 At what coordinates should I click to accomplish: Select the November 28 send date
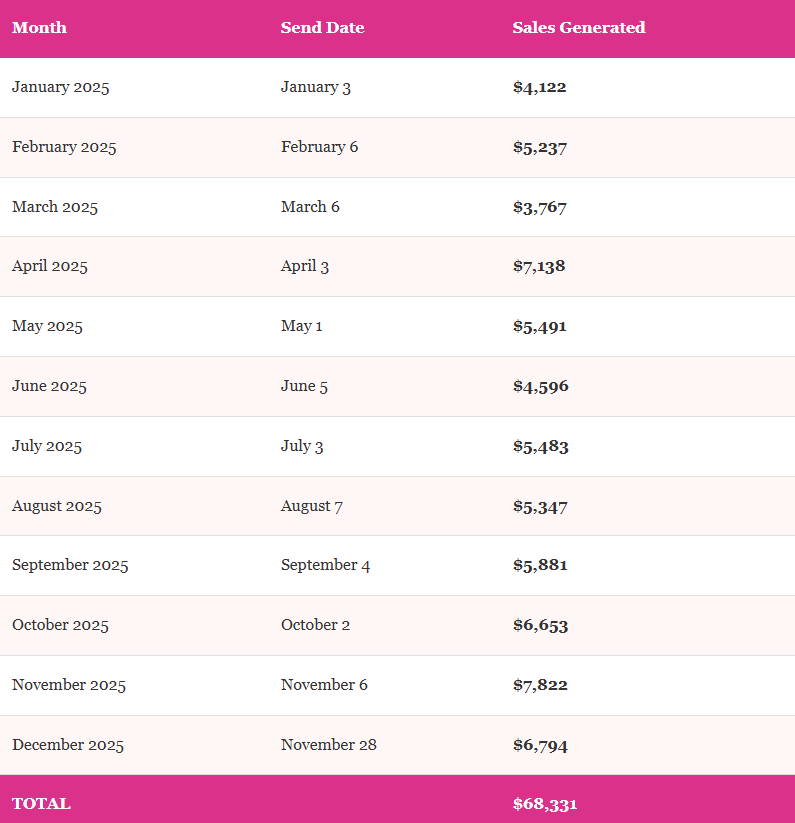[x=329, y=745]
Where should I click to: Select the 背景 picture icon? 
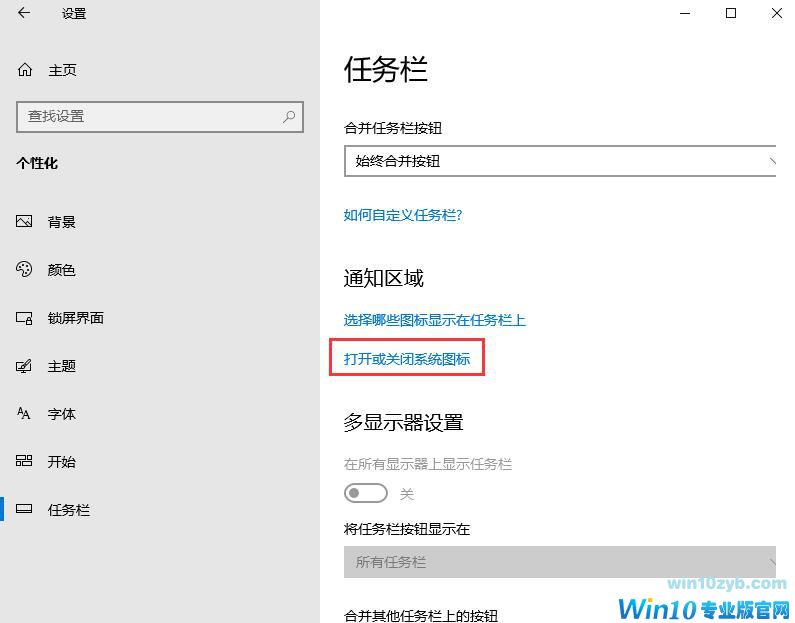(x=24, y=222)

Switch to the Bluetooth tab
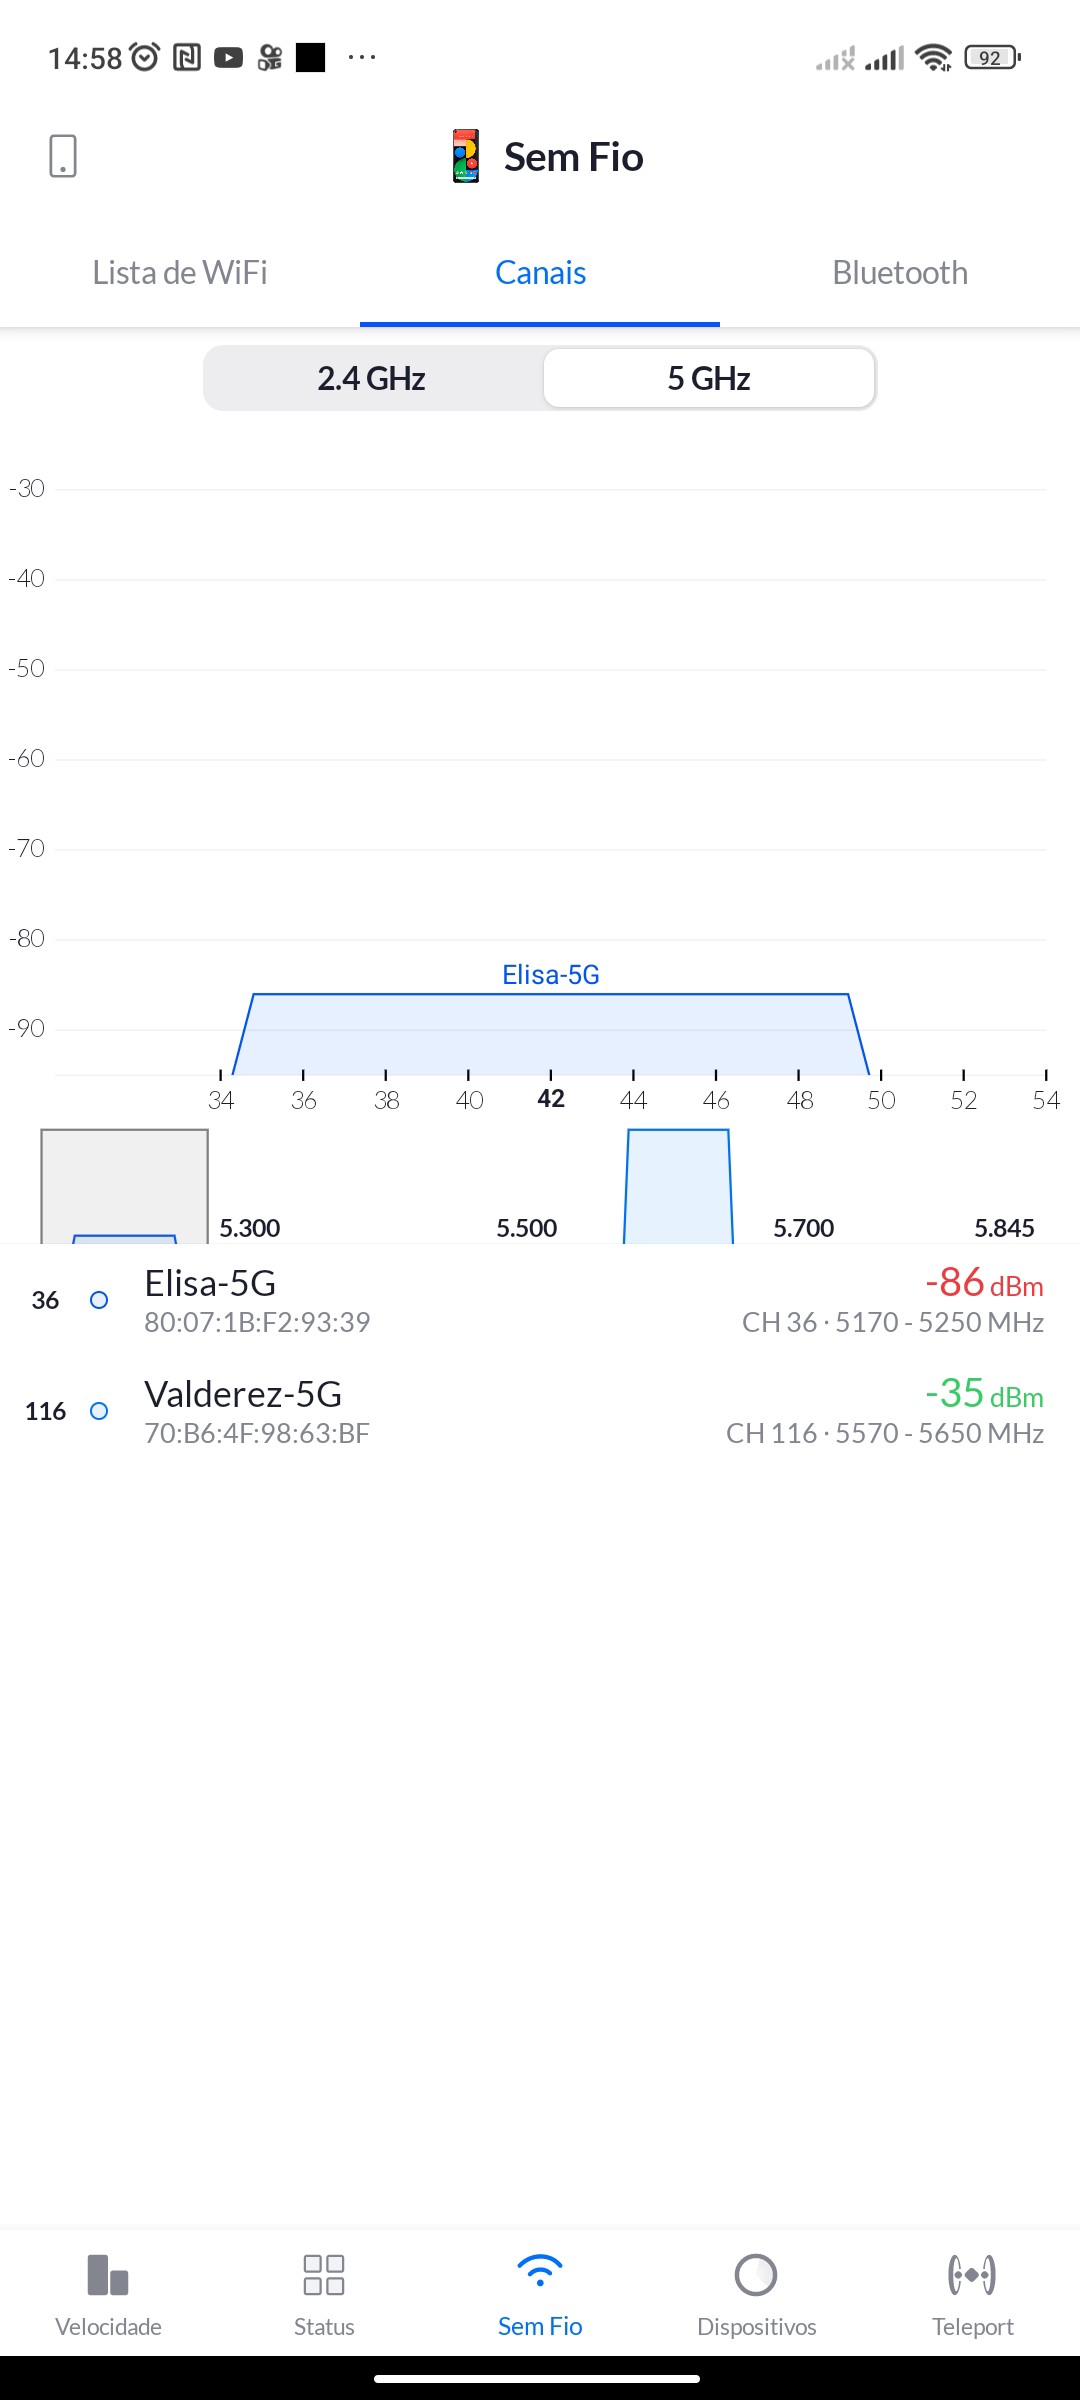pos(900,273)
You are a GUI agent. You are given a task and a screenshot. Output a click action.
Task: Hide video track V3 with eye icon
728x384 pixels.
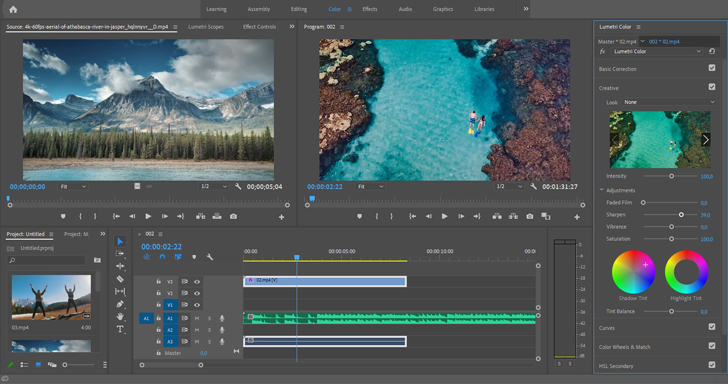(197, 281)
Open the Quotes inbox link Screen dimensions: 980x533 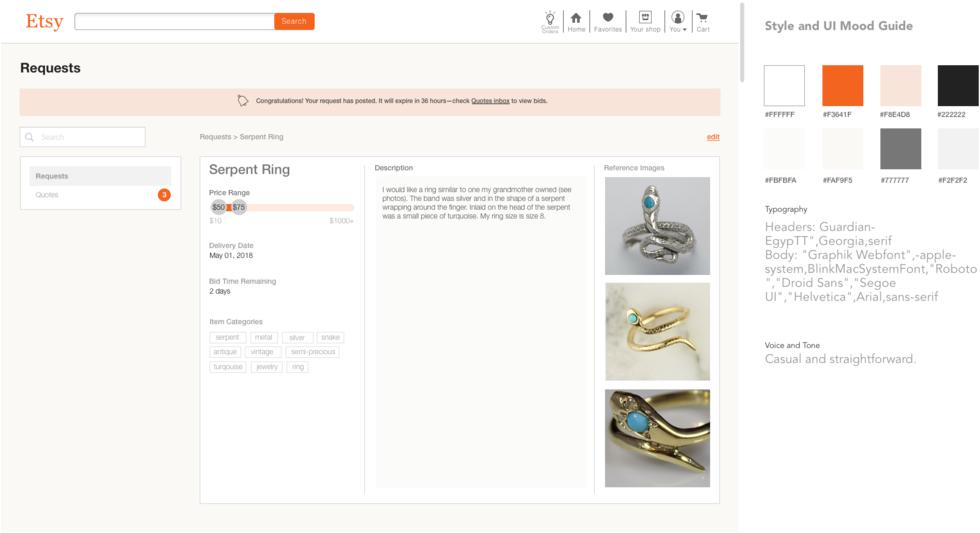coord(490,101)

· · · ·

* _Exercise prompt_:
The exact lines from the beginning of the data through the one that contains "Task: Hide video track V3 with eye icon" must be given again, both ends included, and pictures must be left out.

* _Answer section_:
 At what coordinates should I click to accomplish: Select the November 28 send date
[x=329, y=745]
Where should I click to: Select the 背景 picture icon? 
(x=24, y=222)

Switch to the Bluetooth tab
pos(900,273)
You are a GUI agent. You are given a task and a screenshot. Output a click action.
Task: Hide video track V3 with eye icon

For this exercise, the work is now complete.